Why Are Four-Letter Words Finding Their Way Into Mainstream Media News Reports?

carousel_image_10d3635a0926437c9e30_IMG_1026Five years ago, when a U.S. diplomat used a four-letter word to express her frustration with the European Union, most media reports did not include the word she used.

Lexicographer Jesse Sheidlower was troubled by the omission, and in a New York Times opinion piece, he argued that the media was behind the times and that the exclusion of words – even four-letter words – made it difficult for readers to fully comprehend the significance of news reports.

“Our society’s comfort level with offensive language and content has drastically shifted over the past few decades, but the stance of our news media has barely changed at all,” Sheidlower wrote. “Even when certain words are necessary to the understanding of a story, the media frequently resort to euphemisms or coy acrobatics that make stories read as if they were time capsules written decades ago, forcing us all into wink-wink-nudge-nudge territory.”
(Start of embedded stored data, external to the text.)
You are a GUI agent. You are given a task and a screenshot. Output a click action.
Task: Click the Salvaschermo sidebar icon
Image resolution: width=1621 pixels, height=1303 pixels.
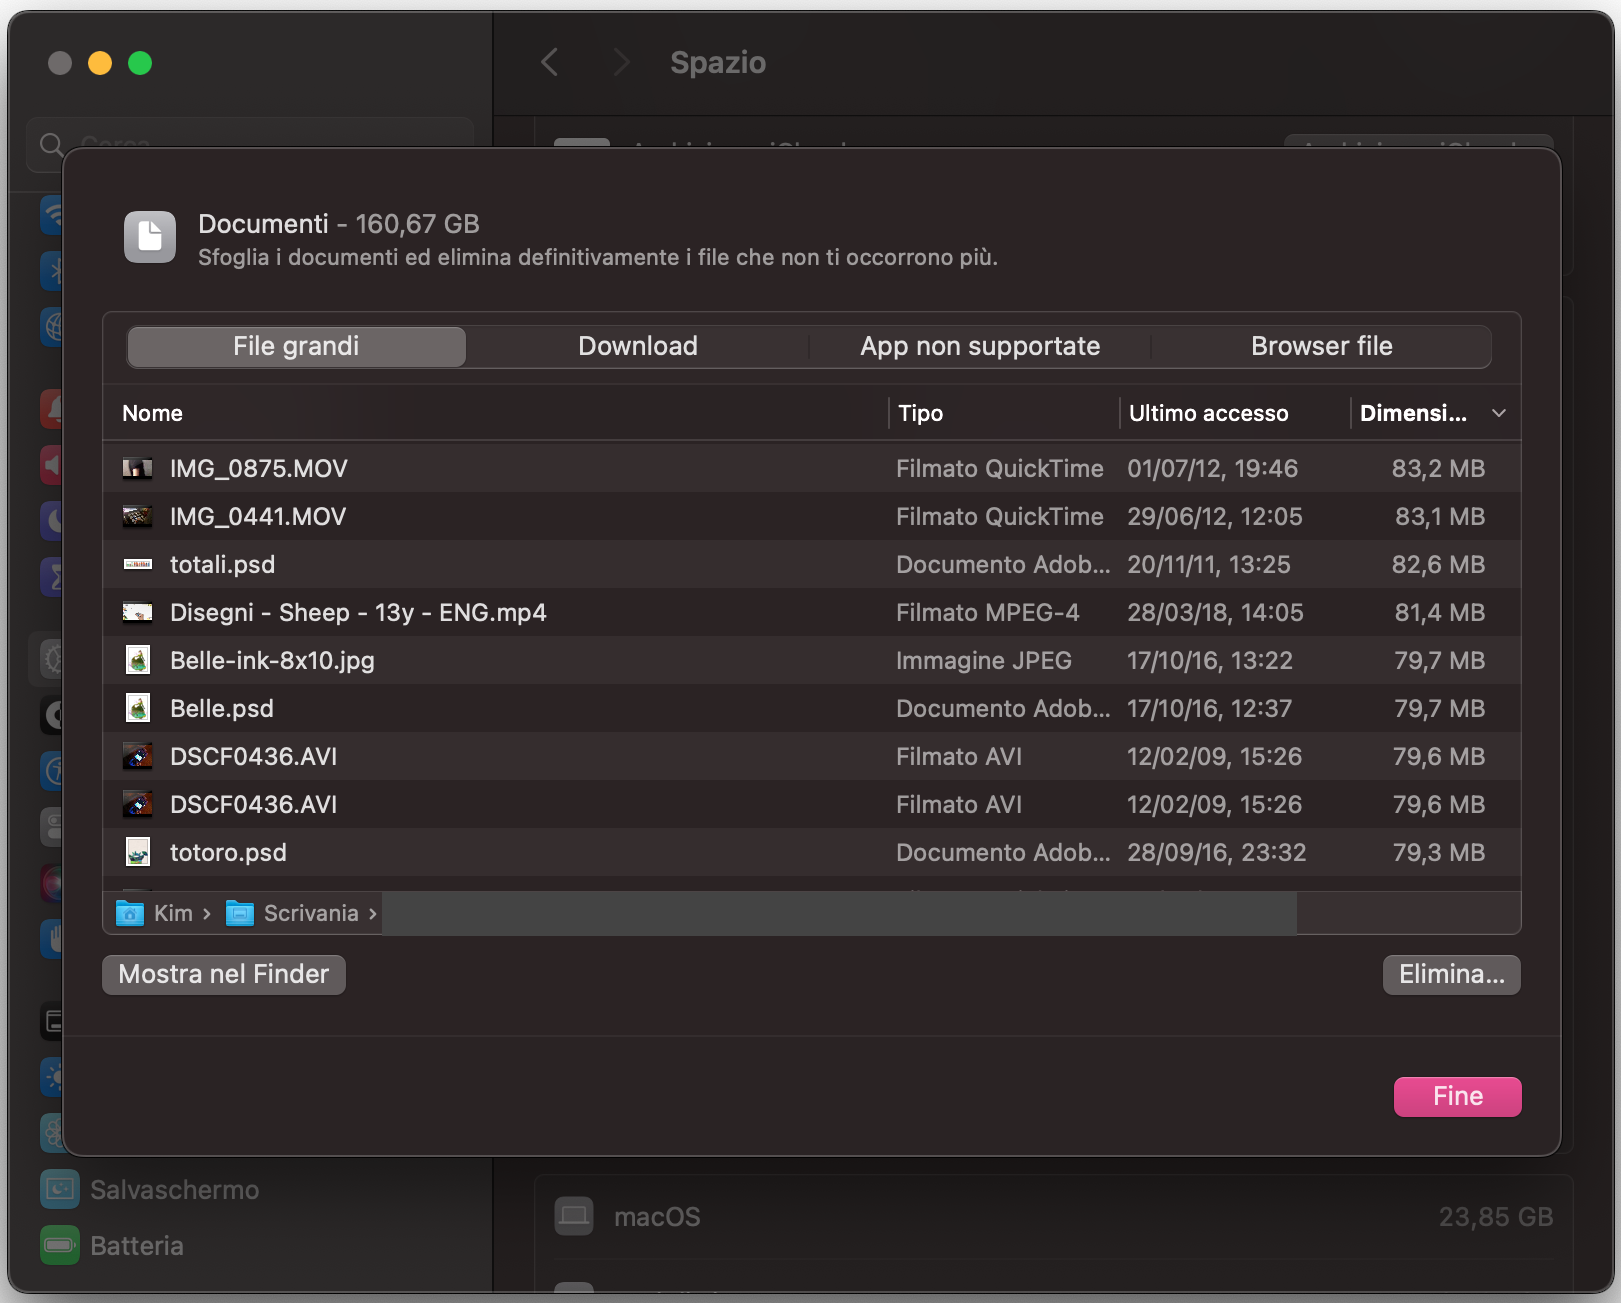[59, 1189]
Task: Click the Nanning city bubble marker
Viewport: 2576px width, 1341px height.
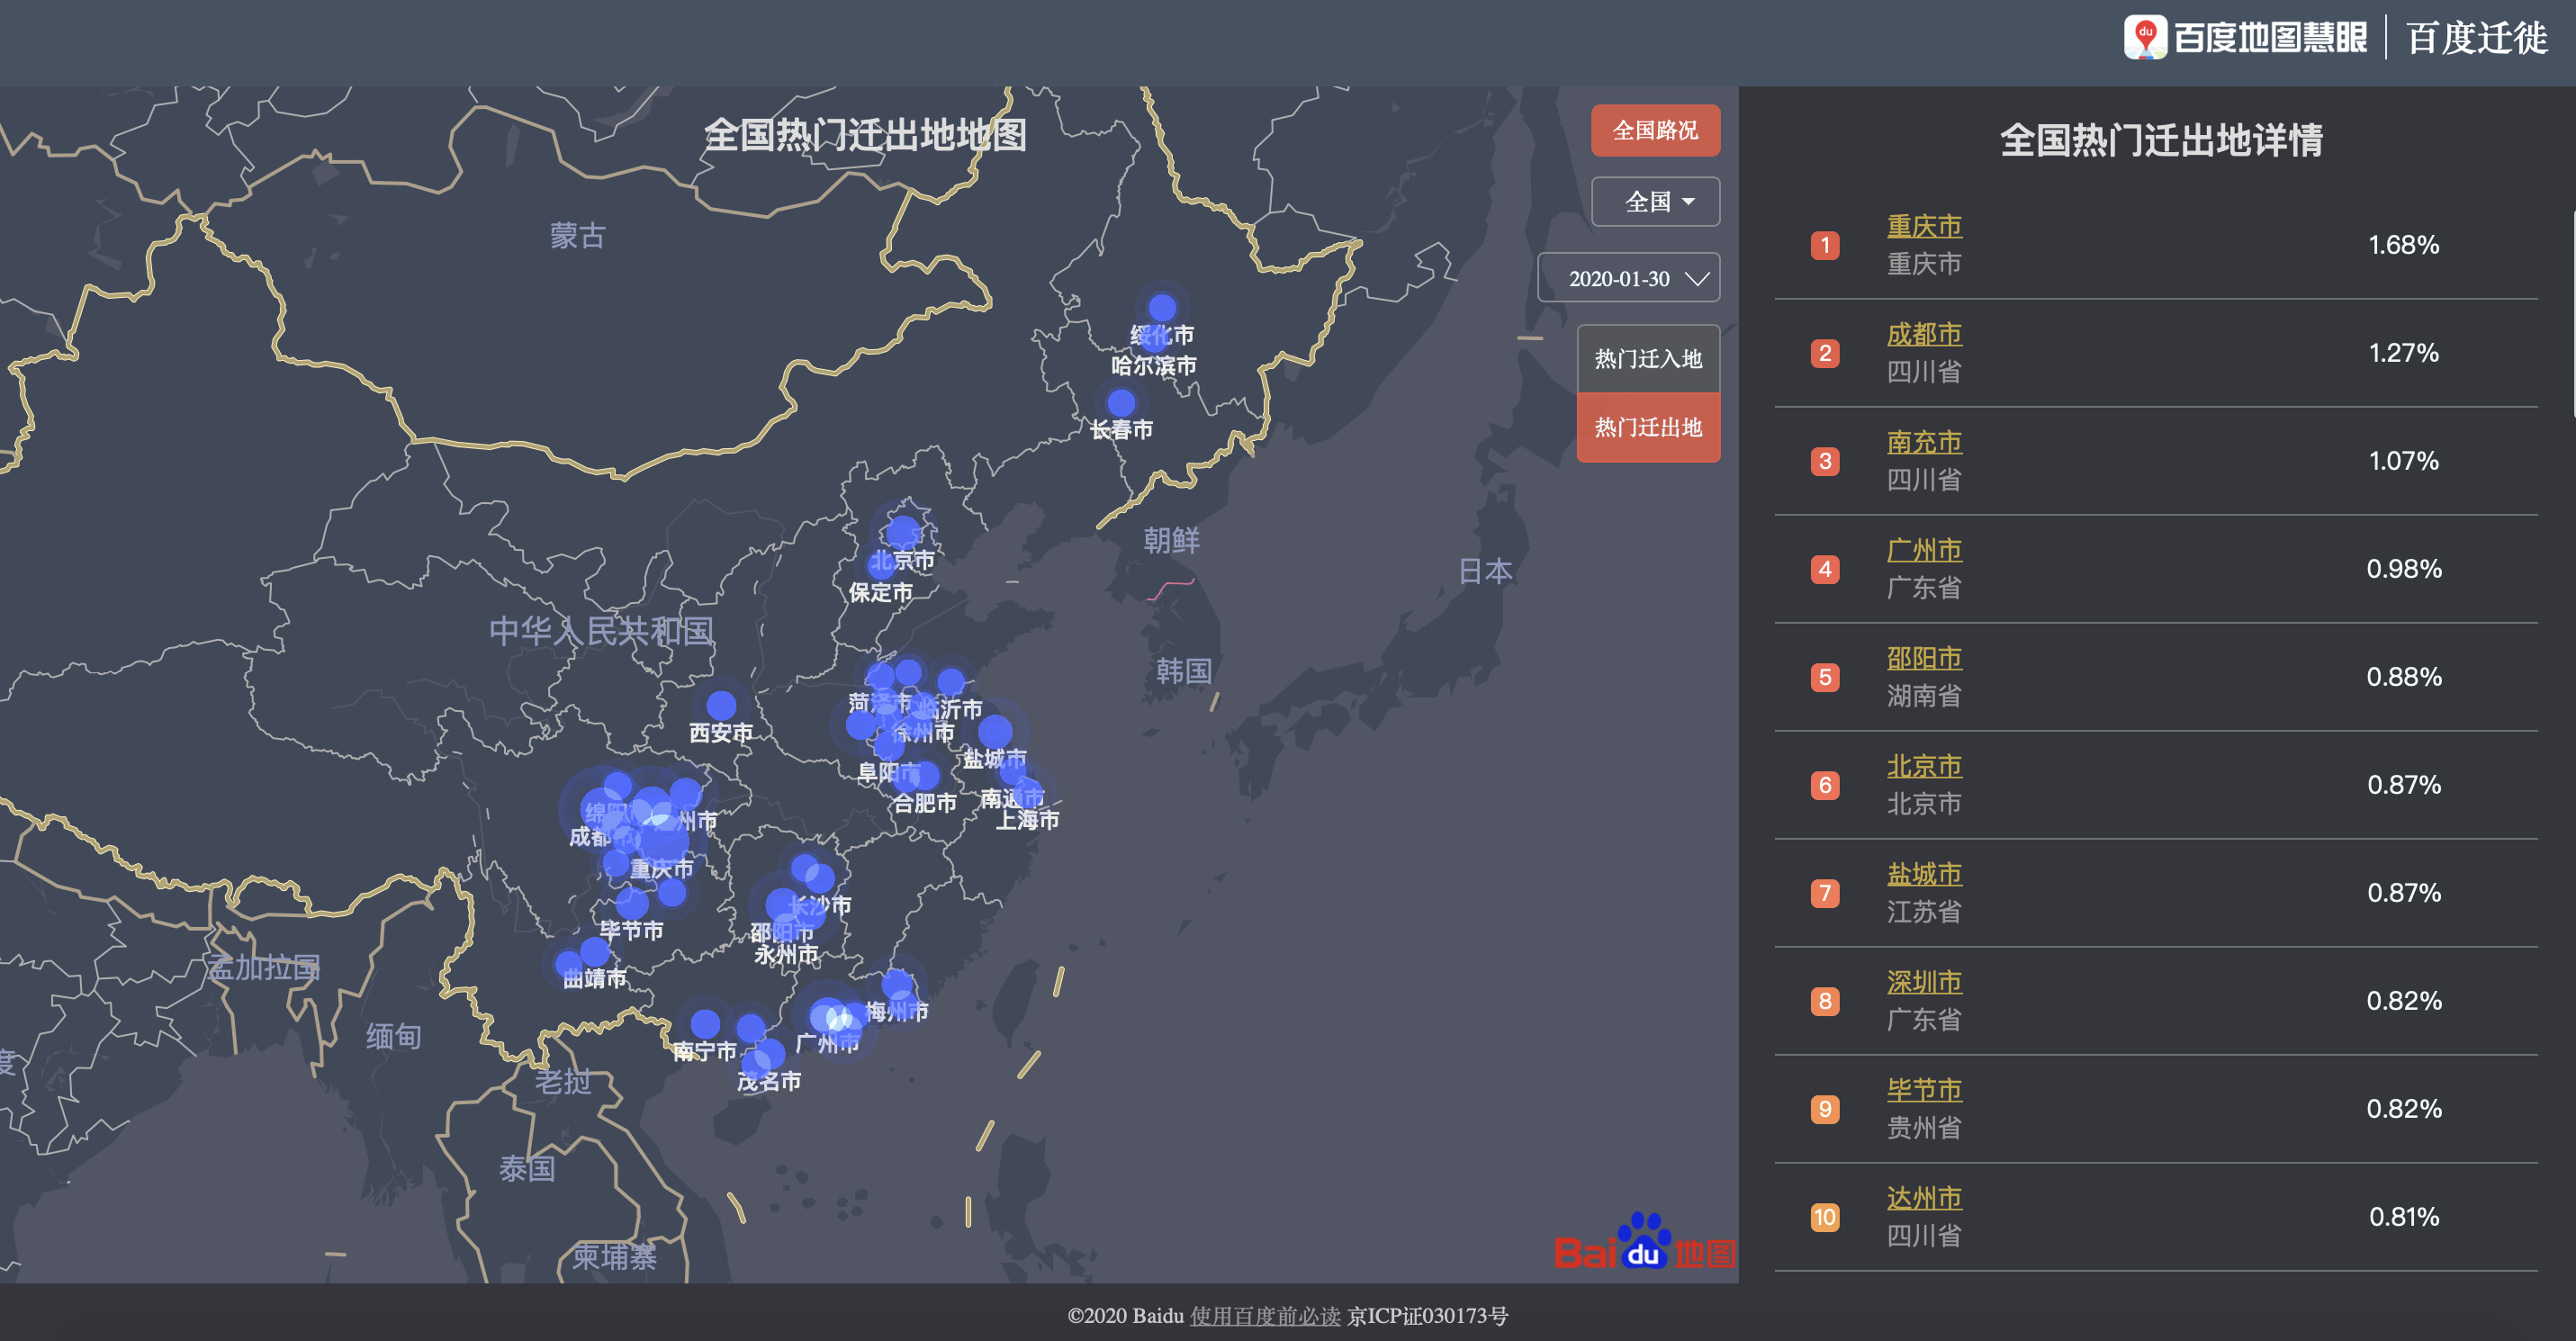Action: (x=705, y=1024)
In the five years since Sheidlower penned his article, media standards have changed – in large part because a president who uses four-letter words in public appearances was recorded making references to the female anatomy and sometimes causes others to react to his words and actions in colorful language.

For example, The New York Times published three explicit quotes verbatim from Trump’s then-Communications Director Anthony Scaramucci in 2017.

“We concluded that it was newsworthy that a top Trump aide used such language,” Times Associate Managing Editor Clifford Levy explained on Twitter.

But that was only part of the newspaper’s rationale.

“And we didn’t want our readers to have to search elsewhere to find out what Scaramucci said,” Clifford added.

Like so many of the issues confronting media organizations, the question of whether to include explicit language in a news story is not just a journalism decision; it’s a business decision.

The dilemma is not new.

“For higher-minded news organizations wishing to maintain their standards, the choices are limited,” Christopher Hanson wrote in a 1994 Columbia Journalism Review article. “Ignoring a story they do not deem relevant is an option in theory, but difficult in practice.”

In his 1996 book “On Television,” French sociologist Pierre Bourdieu argued that the pressure of garnering the widest possible audience drives decisions on news content: “Enslaved by audience ratings, television imposes market pressures on the supposedly free and enlightened consumer. These pressures have nothing to do with the democratic expression of enlightened public opinion or public rationality.”

Former New York Times Executive Editor Max Frankel summed up the dilemma succinctly in his 2000 memoir “The Times of My Life and My Life with the Times” when he wrote: “We could not decide whether The Times had to be a good newspaper to be profitable or profitable to produce a good newspaper.”

But the internet has added a new dimension to Frankel’s quandary.

If The Times or any other media outlet opts not to publish or post a controversial item, readers and viewers can go elsewhere to find it easily online. As a result, the lines between traditional news organizations and sensational tabloids become more blurred every day.

The blurred lines do not mean we are living in an era of anything goes. Despite society’s changing standards and the pressure on news organizations to attract eyeballs, journalists can – and should – continue to debate what is appropriate to share with their audiences, just as they did when they grappled with whether to show the graphic video of the fatal shootings in Christchurch, New Zealand.

In 1939, “Frankly, my dear, I don’t give a damn” was a controversial, yet appropriate, way to end “Gone With the Wind.” But not giving a damn is not a strategy that works for news organizations that must make quick and important decisions that have significant consequences for their audiences.